PRDM16-dependent antigen-presenting cells induce tolerance to gut antigens

Article

Fu, Liuhui; Upadhyay, Rabi; Pokrovskii, Maria; Chen, Francis M.; Romero-Meza, Gabriela; Griesemer, Adam; Littman, Dan R.

New York University; NYU Langone Medical Center; Howard Hughes Medical Institute; NYU Langone Medical Center

Nature

0028-1693

10.1038/s41586-025-08982-4

2025-06-19

The gastrointestinal tract is continuously exposed to foreign antigens in food and commensal microorganisms with potential to induce adaptive immune responses. Peripherally induced T regulatory (pTreg) cells are essential for mitigating inflammatory responses to these agents1, 2, 3-4. Although ROR gamma t+ antigen-presenting cells (APCs) have been shown to programme gut microbiota-specific pTreg cells5, 6-7, their definition remains incomplete, and the APC responsible for food tolerance has remained unknown.
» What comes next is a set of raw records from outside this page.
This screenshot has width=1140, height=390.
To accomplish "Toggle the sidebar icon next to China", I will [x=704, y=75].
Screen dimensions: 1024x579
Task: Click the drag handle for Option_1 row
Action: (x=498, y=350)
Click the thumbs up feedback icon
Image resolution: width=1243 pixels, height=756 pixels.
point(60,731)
Here we identify an APC subset that is required for differentiation of both food- and microbiota-specific pTreg cells and for establishment of oral tolerance. Development and function of these APCs require expression of the transcription factors PRDM16 and ROR gamma t, as well as a unique Rorc(t)cis-regulatory element. Gene expression, chromatin accessibility, and surface marker analysis establish the pTreg-inducing APCs as myeloid in origin, distinct from type 3 innate lymphoid cells, and sharing epigenetic profiles with classical dendritic cells, and designate them PRDM16+ROR gamma t+ tolerizing dendritic cells (tolDCs). Upon genetic perturbation of tolDCs, we observe a substantial increase in food antigen-specific T helper 2 cells in lieu of pTreg cells, leading to compromised tolerance in mouse models of asthma and food allergy. Single-cell analyses of freshly resected mesenteric lymph nodes from a human organ donor, as well as multiple specimens of human intestine and tonsil, reveal candidate tolDCs with co-expression of PRDM16 and RORC and an extensive transcriptome shared with tolDCs from mice, highlighting an evolutionarily conserved role across species. Our findings suggest that a better understanding of how tolDCs develop and how they regulate T cell responses to food and microbial antigens could offer new insights into developing therapeutic strategies for autoimmune and allergic diseases as well as organ transplant tolerance.